Update the records from the very start, stopping after the line that contains "Action: click(x=17, y=201)": swap "undo arrow" for "redo arrow" and keep everything else the same. Give back only those lines.

++++++

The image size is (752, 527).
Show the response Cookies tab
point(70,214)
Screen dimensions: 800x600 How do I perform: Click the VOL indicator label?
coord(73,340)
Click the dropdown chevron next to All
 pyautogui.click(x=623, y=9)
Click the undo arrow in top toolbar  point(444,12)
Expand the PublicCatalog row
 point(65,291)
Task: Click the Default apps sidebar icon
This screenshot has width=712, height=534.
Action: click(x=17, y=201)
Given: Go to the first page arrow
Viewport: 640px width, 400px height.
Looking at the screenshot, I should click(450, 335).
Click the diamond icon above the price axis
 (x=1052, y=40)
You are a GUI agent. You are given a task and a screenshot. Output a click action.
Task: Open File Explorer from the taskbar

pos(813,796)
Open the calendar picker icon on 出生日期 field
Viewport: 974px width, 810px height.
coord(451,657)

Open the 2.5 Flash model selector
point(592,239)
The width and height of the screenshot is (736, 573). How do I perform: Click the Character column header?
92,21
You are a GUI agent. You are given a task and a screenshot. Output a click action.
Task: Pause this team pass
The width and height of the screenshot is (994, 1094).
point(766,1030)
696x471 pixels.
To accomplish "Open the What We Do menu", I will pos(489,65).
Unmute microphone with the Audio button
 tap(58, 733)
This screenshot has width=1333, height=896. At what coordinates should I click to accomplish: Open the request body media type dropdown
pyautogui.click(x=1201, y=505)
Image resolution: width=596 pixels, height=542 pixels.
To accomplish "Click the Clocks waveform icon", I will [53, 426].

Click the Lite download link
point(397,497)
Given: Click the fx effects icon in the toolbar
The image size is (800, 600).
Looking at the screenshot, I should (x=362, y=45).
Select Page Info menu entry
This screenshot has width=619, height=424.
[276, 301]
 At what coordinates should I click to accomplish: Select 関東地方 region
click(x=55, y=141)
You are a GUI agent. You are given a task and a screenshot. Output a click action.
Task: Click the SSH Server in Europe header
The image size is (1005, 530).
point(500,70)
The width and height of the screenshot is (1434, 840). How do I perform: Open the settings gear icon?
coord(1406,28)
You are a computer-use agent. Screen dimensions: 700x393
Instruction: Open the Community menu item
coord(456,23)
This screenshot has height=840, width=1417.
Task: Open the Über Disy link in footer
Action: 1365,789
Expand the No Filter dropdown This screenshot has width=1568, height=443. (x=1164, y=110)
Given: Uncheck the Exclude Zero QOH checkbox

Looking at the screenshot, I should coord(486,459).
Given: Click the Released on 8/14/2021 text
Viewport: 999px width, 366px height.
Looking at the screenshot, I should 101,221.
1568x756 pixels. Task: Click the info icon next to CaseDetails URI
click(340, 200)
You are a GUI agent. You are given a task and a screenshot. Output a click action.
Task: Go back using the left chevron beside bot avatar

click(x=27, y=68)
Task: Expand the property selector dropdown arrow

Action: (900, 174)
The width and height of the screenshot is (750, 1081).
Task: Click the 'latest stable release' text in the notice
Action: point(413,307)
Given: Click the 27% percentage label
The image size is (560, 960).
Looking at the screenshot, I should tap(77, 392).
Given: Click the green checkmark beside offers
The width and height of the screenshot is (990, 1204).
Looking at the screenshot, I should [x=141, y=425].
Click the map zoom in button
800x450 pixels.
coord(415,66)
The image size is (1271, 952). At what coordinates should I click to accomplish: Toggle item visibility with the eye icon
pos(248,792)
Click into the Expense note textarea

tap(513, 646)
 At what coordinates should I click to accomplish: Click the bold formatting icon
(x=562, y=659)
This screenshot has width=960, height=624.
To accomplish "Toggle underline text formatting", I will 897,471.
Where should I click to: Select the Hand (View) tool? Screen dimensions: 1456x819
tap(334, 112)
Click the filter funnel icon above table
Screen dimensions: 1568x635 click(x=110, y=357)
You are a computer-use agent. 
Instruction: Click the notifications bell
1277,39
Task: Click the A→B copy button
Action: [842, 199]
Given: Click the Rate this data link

++++++

§ Reply to the exercise
The image size is (752, 527).
Show the response Cookies tab
point(70,214)
Screen dimensions: 800x600 How do I perform: Click the VOL indicator label?
coord(73,340)
Click the dropdown chevron next to All
 pyautogui.click(x=623, y=9)
Click the redo arrow in top toolbar  point(444,12)
Expand the PublicCatalog row
 point(65,291)
Task: Click the Default apps sidebar icon
This screenshot has width=712, height=534.
Action: click(x=17, y=201)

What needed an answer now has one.